I always loved "24's" willingness to work without a net, to go to crazy extremes in expanding the thriller format and somehow live to tell the tale -- to outLudlum Robert Ludlum, as it were.

But two personal anecdotes brought the show's mass appeal home for me: My 70-something mother-in-law, a rock-ribbed Republican with narrow TV tastes outside of "The O'Reilly Factor," confessed that she never missed "24." And last year, while walking in downtown Burbank, I happened to observe a middle-age man take his female companion's hand and inquire, in a tone of voice at once soothing and conspiratorial, "What do you say we go home, build a fire and watch '24'?"

But the clock is ticking, for fans as well as for Jack Bauer. Longtime devotees are struggling to keep the faith during this trying season.

"The writers have recycled some plots this season that are glaringly obvious: a recording, an almost removed president, an assassination attempt on that president, an attack on a Middle Eastern country, an impending nuclear strike, a person close to Jack kidnapped, etc.," Victor Lana, a novelist who follows "24" for BlogCritics Magazine, wrote in an e-mail.

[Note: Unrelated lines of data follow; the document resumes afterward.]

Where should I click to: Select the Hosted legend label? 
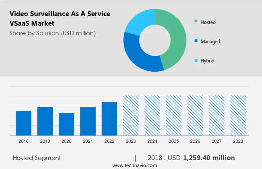click(x=208, y=22)
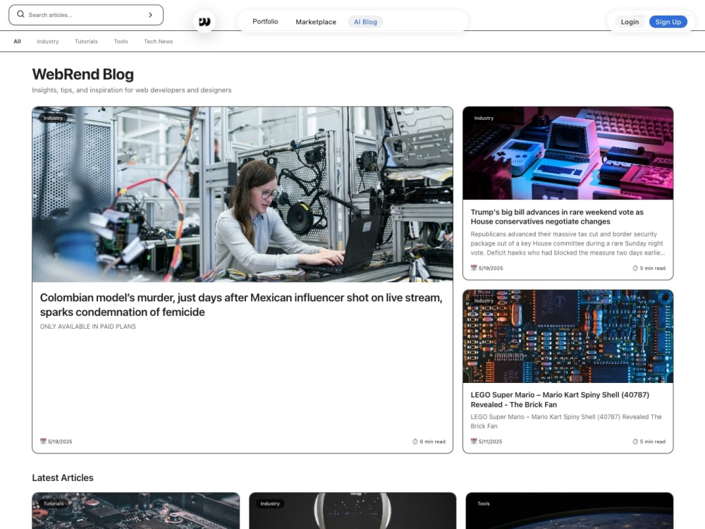Open the WebRend round logo icon
The width and height of the screenshot is (705, 529).
pyautogui.click(x=204, y=22)
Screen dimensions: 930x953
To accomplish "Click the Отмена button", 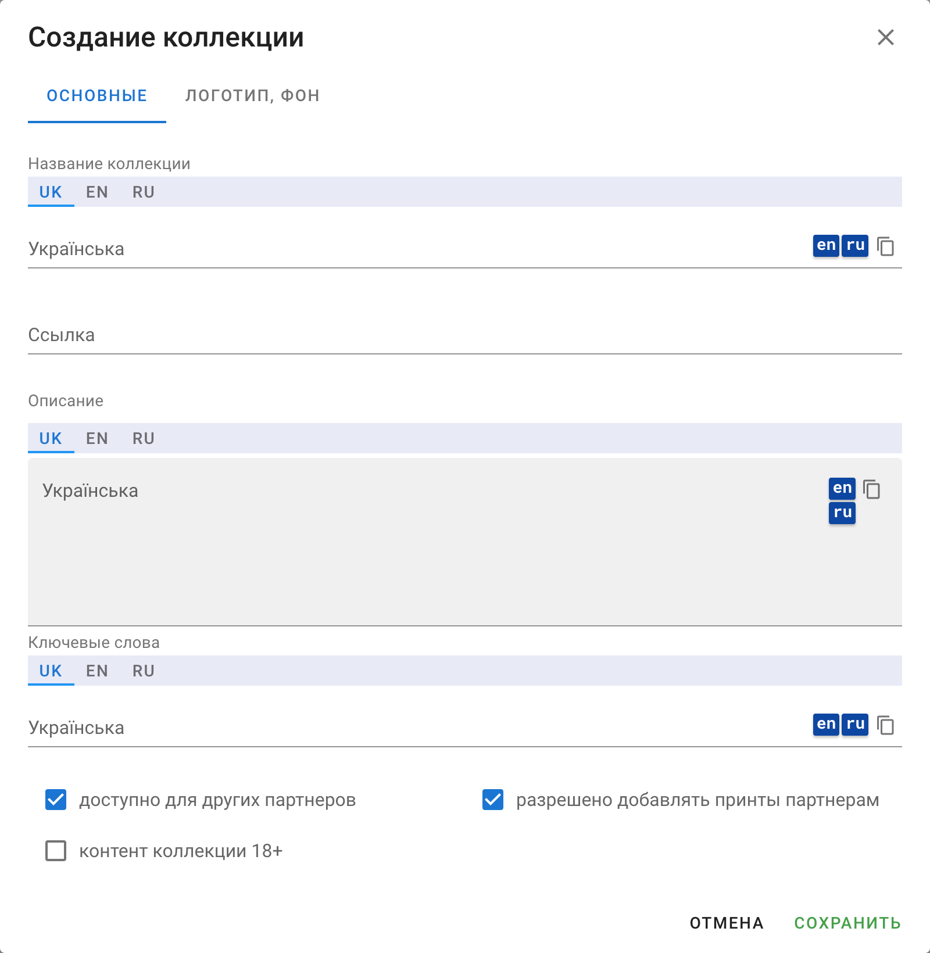I will coord(727,923).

But "the bottom line is that we still care about Jack Bauer."

Meanwhile, with apologies to my mother-in-law, "24's" audience is getting noticeably grayer, typically a sign that a show is losing its purchase on the windy crags of pop culture. According to Brad Adgate, senior vice president at the New York ad firm Horizon Media, the median age is 47.4 so far this season, compared with 45.1 last year and 42 in the 2003-04 season.